►
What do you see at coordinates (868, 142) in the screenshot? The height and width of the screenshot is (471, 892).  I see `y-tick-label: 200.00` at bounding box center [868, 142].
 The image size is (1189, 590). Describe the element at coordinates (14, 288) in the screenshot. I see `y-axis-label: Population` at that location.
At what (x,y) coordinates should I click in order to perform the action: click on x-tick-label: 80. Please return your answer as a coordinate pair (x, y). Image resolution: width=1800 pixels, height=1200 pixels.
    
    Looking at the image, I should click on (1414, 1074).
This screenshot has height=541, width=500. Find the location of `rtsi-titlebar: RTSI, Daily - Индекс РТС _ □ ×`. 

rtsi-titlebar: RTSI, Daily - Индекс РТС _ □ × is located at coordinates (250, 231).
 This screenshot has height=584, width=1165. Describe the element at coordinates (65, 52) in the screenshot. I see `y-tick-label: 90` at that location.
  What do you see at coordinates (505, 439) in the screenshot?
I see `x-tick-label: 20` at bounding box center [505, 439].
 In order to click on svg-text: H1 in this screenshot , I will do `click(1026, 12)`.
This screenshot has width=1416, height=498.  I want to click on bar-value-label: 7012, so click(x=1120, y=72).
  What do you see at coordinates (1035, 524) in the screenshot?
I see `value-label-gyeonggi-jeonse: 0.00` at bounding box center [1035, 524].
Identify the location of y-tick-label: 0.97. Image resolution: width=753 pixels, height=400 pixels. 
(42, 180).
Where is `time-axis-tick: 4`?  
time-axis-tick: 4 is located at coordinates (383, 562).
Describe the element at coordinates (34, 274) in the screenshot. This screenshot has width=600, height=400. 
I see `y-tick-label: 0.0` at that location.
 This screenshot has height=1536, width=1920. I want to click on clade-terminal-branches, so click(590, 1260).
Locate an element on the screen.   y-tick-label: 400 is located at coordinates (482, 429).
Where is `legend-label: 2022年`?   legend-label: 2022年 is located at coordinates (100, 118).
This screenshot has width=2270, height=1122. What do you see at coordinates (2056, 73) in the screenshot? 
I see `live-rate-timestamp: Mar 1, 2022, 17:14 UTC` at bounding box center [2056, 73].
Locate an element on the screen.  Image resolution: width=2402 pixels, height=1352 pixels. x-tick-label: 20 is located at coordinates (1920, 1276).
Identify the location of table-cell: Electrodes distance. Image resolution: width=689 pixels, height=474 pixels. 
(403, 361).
◄
What the task asks =>
Turn the listing above into a JSON array of strings with one string per line, omitting blank lines.

Exercise output =>
[
  "What do you see at coordinates (868, 142) in the screenshot? The height and width of the screenshot is (471, 892).  I see `y-tick-label: 200.00` at bounding box center [868, 142].",
  " The image size is (1189, 590). Describe the element at coordinates (14, 288) in the screenshot. I see `y-axis-label: Population` at that location.",
  "At what (x,y) coordinates should I click in order to perform the action: click on x-tick-label: 80. Please return your answer as a coordinate pair (x, y). Image resolution: width=1800 pixels, height=1200 pixels.",
  "    Looking at the image, I should click on (1414, 1074).",
  "This screenshot has height=541, width=500. Find the location of `rtsi-titlebar: RTSI, Daily - Индекс РТС _ □ ×`. ",
  "rtsi-titlebar: RTSI, Daily - Индекс РТС _ □ × is located at coordinates (250, 231).",
  " This screenshot has height=584, width=1165. Describe the element at coordinates (65, 52) in the screenshot. I see `y-tick-label: 90` at that location.",
  "  What do you see at coordinates (505, 439) in the screenshot?",
  "I see `x-tick-label: 20` at bounding box center [505, 439].",
  " In order to click on svg-text: H1 in this screenshot , I will do `click(1026, 12)`.",
  "This screenshot has width=1416, height=498.  I want to click on bar-value-label: 7012, so click(x=1120, y=72).",
  "  What do you see at coordinates (1035, 524) in the screenshot?",
  "I see `value-label-gyeonggi-jeonse: 0.00` at bounding box center [1035, 524].",
  "Identify the location of y-tick-label: 0.97. Image resolution: width=753 pixels, height=400 pixels. ",
  "(42, 180).",
  "Where is `time-axis-tick: 4`?  ",
  "time-axis-tick: 4 is located at coordinates (383, 562).",
  "Describe the element at coordinates (34, 274) in the screenshot. This screenshot has width=600, height=400. ",
  "I see `y-tick-label: 0.0` at that location.",
  " This screenshot has height=1536, width=1920. I want to click on clade-terminal-branches, so click(590, 1260).",
  "Locate an element on the screen.   y-tick-label: 400 is located at coordinates (482, 429).",
  "Where is `legend-label: 2022年`?   legend-label: 2022年 is located at coordinates (100, 118).",
  "This screenshot has width=2270, height=1122. What do you see at coordinates (2056, 73) in the screenshot? ",
  "I see `live-rate-timestamp: Mar 1, 2022, 17:14 UTC` at bounding box center [2056, 73].",
  "Locate an element on the screen.  Image resolution: width=2402 pixels, height=1352 pixels. x-tick-label: 20 is located at coordinates (1920, 1276).",
  "Identify the location of table-cell: Electrodes distance. Image resolution: width=689 pixels, height=474 pixels. ",
  "(403, 361)."
]